Member of the House of Representatives
- Incumbent
- Assumed office 21 December 2012
- Constituency: Kinki PR (2012–2026) Hokkaido PR (2026–present)

Member of the House of Councillors
- In office 26 July 2004 – 25 July 2010
- Constituency: National PR

Personal details
- Born: 1 February 1963 (age 63) Shinjuku, Tokyo, Japan
- Party: Komeito (2004–2026; 2026–present)
- Other political affiliations: CRA (2026)

= Tomoko Ukishima =

Japanese politician

Tomoko Ukishima (浮島 智子, Ukishima Tomoko) is a Japanese politician who serves in the House of Representatives as a member of the Komeito Party. She was previously in the House of Councillors.

== Early life ==
Ukishima was born in Shinjuku Ward in Tokyo.

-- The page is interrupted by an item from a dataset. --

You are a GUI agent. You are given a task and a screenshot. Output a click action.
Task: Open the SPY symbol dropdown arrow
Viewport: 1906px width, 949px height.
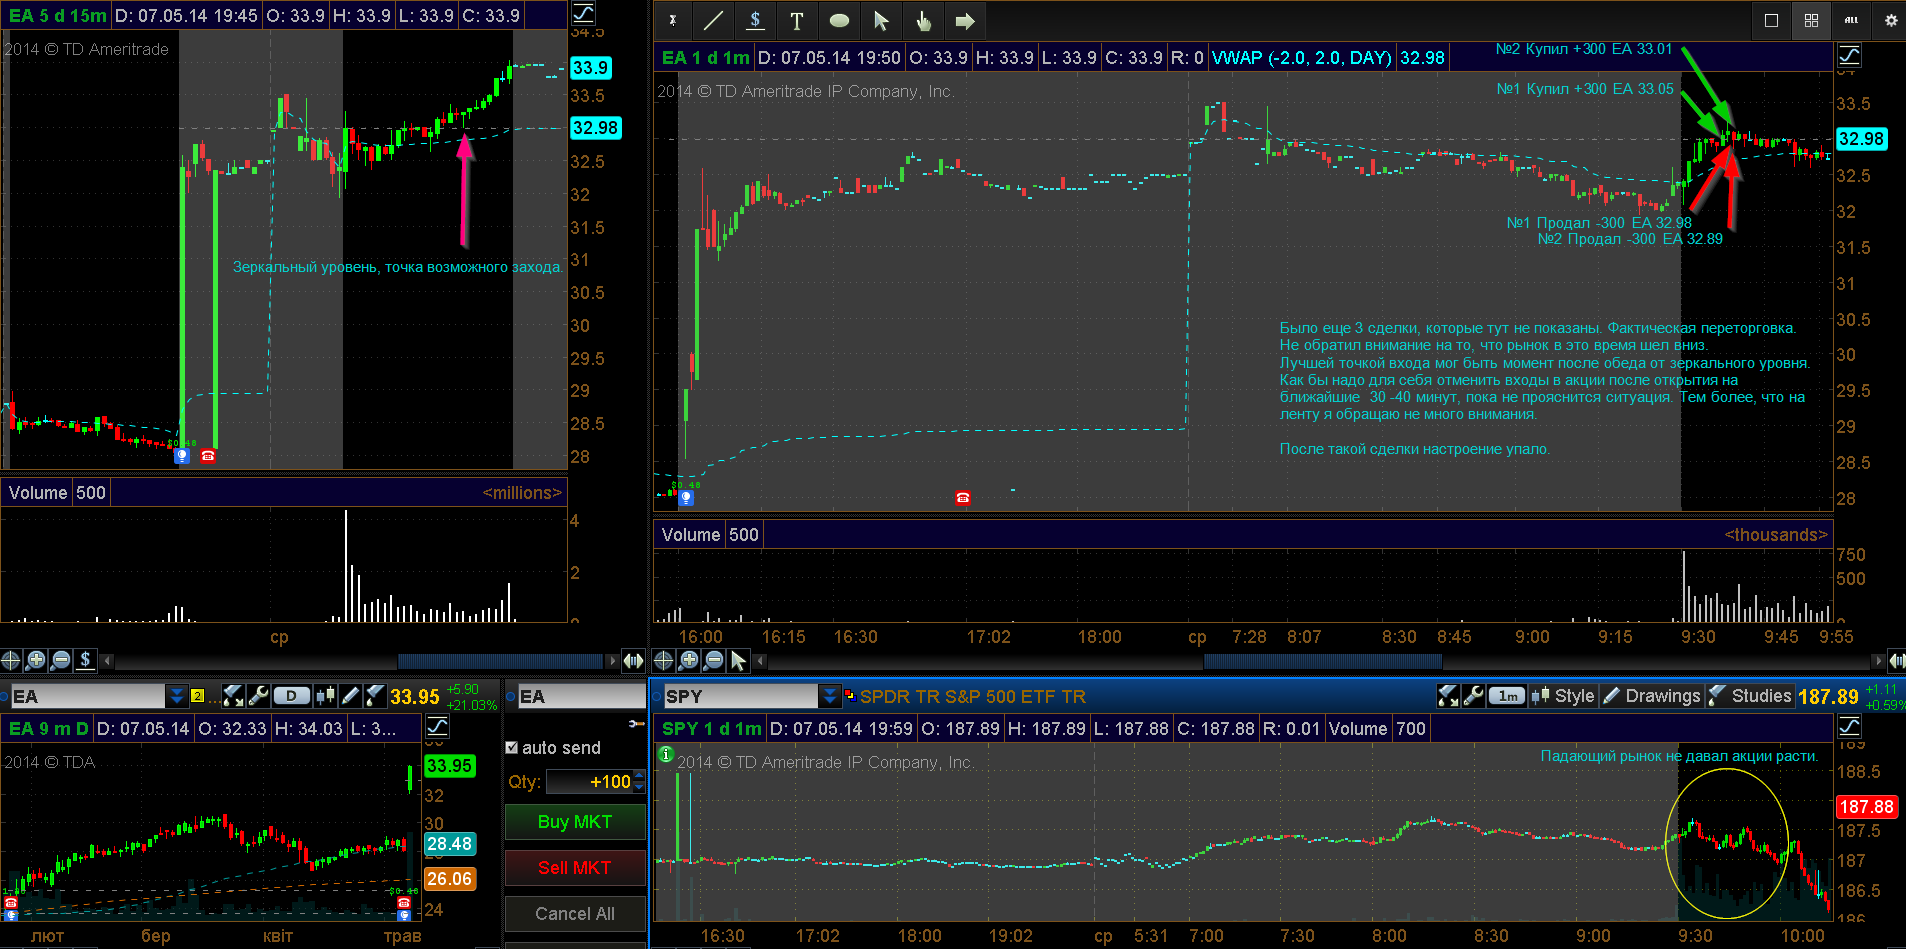tap(830, 696)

As a professional Ballet dancer she became the Principal dancer in the Hong Kong Ballet company in 1984 and in the Dayton Ballet company in 1995. She was elected to the Diet for the first time in 2004.

== Political career ==
She has held various positions, including a State Secretary in the Ministry of Education, Culture, Sports, Science and Technology, and State Secretary in the Cabinet Office, where she also served as State Secretary for the Environment.

Additionally, she has been Deputy Minister in the Cabinet Office and Deputy Minister of Education, Culture, Sports, Science and Technology, as well as Chairman of the House of Representatives' Committee on General Affairs.